» **What this task involves**
Transcribe the items verbatim, everything from the very first line down through the line containing "tap(973, 55)", including both of those lines.

(Source items)
◆ ◆ ◆ ◆ ◆ ◆ ◆

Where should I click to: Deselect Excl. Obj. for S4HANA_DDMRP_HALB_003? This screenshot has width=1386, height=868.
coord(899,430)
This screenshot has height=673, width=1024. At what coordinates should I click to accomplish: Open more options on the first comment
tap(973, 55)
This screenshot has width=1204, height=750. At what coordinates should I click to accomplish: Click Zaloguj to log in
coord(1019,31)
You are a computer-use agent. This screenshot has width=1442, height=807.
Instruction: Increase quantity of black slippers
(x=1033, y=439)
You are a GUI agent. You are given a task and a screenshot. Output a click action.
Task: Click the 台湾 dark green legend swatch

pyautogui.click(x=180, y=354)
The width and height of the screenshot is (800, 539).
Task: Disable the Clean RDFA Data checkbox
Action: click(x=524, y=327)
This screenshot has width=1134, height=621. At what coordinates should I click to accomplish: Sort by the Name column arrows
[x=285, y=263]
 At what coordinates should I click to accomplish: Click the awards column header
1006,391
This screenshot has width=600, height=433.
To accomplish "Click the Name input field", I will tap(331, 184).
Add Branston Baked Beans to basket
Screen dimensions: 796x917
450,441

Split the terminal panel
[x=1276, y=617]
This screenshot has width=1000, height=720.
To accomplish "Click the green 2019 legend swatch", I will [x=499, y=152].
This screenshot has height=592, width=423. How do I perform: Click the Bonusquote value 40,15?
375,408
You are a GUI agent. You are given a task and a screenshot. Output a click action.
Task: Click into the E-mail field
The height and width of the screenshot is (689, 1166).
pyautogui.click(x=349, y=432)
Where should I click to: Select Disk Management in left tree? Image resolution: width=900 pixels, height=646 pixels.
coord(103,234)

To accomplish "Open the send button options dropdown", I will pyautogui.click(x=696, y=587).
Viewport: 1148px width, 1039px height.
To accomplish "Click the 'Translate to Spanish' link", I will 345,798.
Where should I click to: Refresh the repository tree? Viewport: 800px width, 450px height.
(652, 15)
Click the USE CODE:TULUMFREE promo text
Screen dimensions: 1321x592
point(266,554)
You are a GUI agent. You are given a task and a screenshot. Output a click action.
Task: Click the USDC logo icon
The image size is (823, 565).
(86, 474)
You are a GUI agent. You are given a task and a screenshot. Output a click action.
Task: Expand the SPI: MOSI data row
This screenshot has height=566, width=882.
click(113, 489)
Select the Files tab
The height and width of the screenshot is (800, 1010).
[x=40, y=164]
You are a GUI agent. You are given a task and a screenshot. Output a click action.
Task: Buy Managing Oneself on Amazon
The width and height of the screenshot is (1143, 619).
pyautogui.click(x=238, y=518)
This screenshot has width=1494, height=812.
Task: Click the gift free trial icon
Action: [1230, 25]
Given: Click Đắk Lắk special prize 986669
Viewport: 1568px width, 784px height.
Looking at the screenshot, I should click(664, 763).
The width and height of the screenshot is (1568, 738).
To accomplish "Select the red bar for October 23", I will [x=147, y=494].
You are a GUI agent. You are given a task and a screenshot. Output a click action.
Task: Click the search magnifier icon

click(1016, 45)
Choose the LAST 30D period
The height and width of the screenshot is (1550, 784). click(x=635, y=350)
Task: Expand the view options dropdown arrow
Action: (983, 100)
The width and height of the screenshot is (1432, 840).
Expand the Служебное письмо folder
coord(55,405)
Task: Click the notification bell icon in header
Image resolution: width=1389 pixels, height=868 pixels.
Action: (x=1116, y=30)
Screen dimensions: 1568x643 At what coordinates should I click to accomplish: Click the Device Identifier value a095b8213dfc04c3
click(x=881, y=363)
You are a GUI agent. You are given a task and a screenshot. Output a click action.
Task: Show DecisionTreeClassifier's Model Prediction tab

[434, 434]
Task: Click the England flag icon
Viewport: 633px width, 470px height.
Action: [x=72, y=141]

◆ ◆ ◆ ◆ ◆ ◆ ◆

» **Result for this task**
Where should I click to: Deselect Excl. Obj. for S4HANA_DDMRP_HALB_003? This screenshot has width=1386, height=868.
coord(899,430)
This screenshot has height=673, width=1024. At what coordinates should I click to accomplish: Open more options on the first comment
tap(973, 55)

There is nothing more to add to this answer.